Hybrid Hazelnut Consortium Overview
1996 A New Orchard at Arbor Day Farm
In cooperation with Philip Rutter, a pioneer in hazelnut research and founder of Badgersett Research Corporation, 5,200 hazelnut bushes representing 60 promising hybrids replaced a cherry orchard and covered the slope behind Lied Lodge & Conference Center. In the following years, members received nuts from the orchard for planting in all kinds of conditions throughout the United States.
2005 More than 50,000 Charter Patrons Assist the Research
By 2005, the benefits of hazelnuts had touched the lives of 50,930 members who agreed to plant, observe, and report results. In return, participants receive an annual report and Home Harvest Guide. On farms, in small towns, and in city suburbs, members found that participation was not only helpful, but interesting and fun. In some instances, it has also been financially rewarding—with crops available to sell or help feed the family.
2009 Hazelnut Consortium Formed
Research scientists at the University of Nebraska–Lincoln, Rutgers University, and Oregon State University joined with Foundation staff to form the Hybrid Hazelnut Consortium. This expansion of expertise provided better opportunities to analyze reports from members, screen for the best bushes, and reproduce progeny through state-of-the-art laboratory and nursery techniques.
2012 Best Progeny Planted
Using nuts from the best of the original plants returned by patrons, along with promising bushes discovered growing in the wild, new seedlings were propagated and planted in the orchard at Arbor Day Farm.
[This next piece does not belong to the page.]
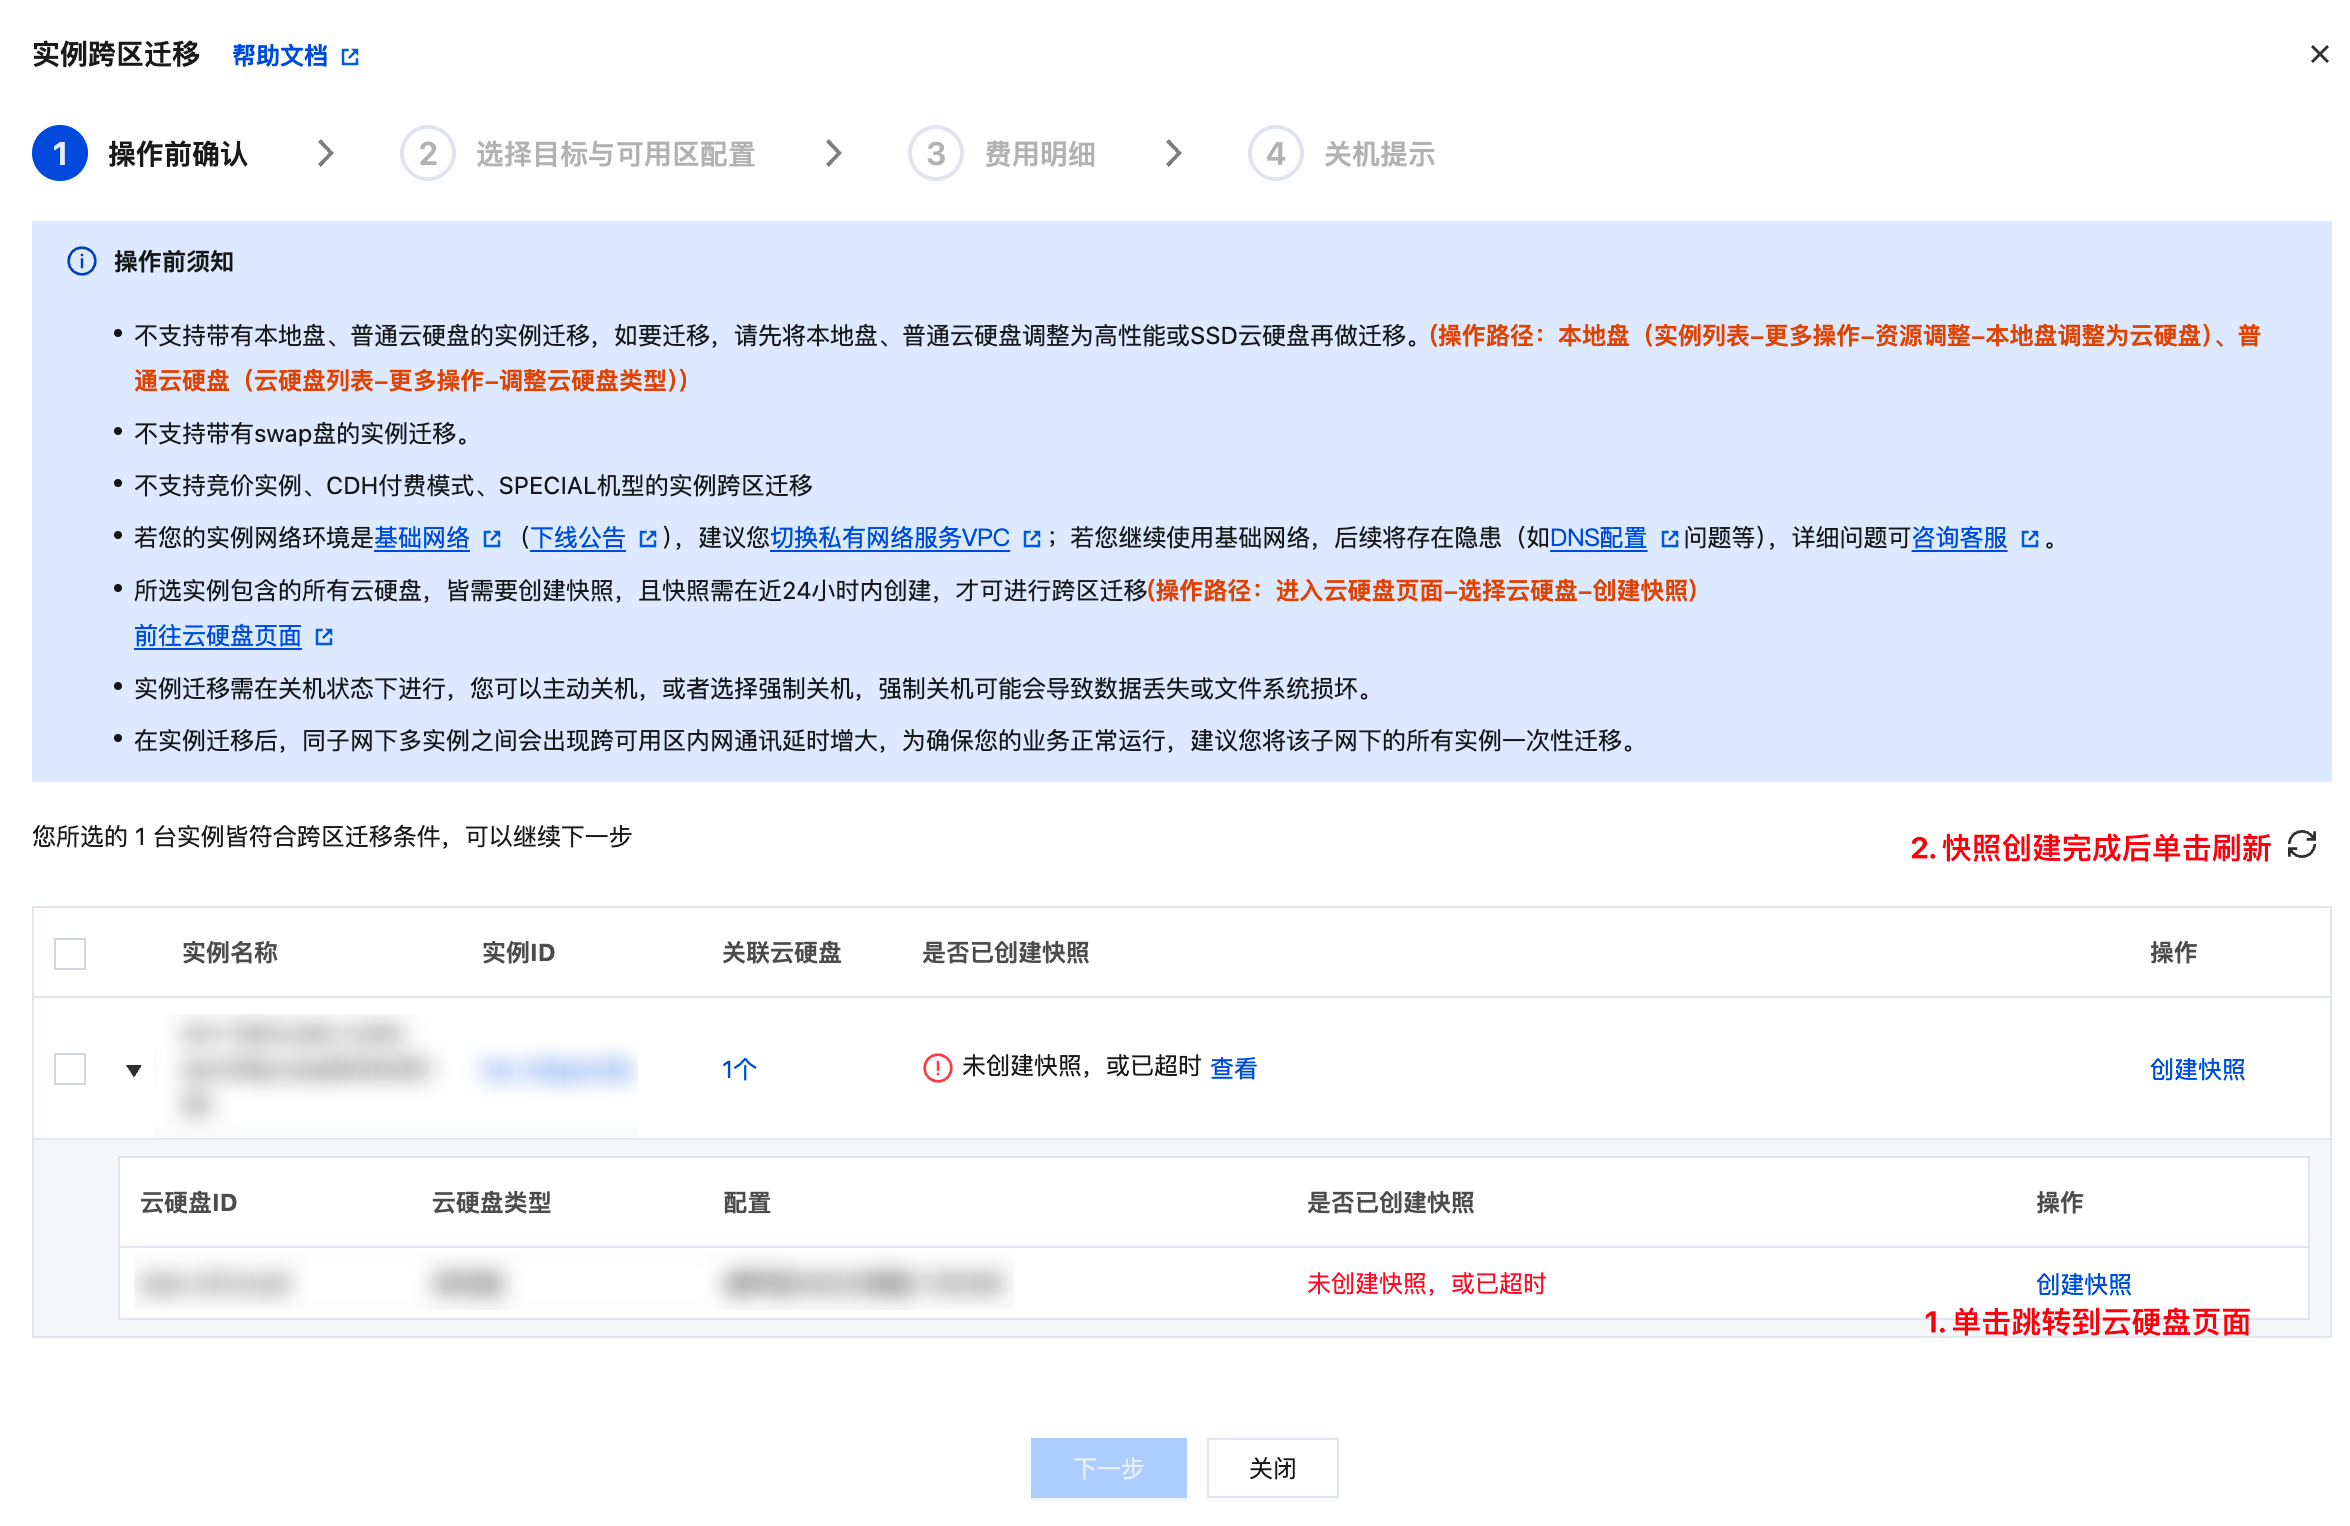The width and height of the screenshot is (2350, 1526).
Task: Tick the select-all checkbox in the table header
Action: 70,953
This introduction into the orchard not only provided nuts for further distribution and testing, but provided additional diversity that should lead to even better hybrids in the future.
2016 Consortium Receives Grant
The Hybrid Hazelnut Consortium secured a 5-year grant totaling $3.1 million from the USDA to continue its work on developing a next-generation hybrid that can expand commercial hazelnut production in the U.S. This funding was made available due to the progress the consortium has made so far—with critical support from Hazelnut Project Charter Patrons who have planted hybrid hazelnuts and reported their results.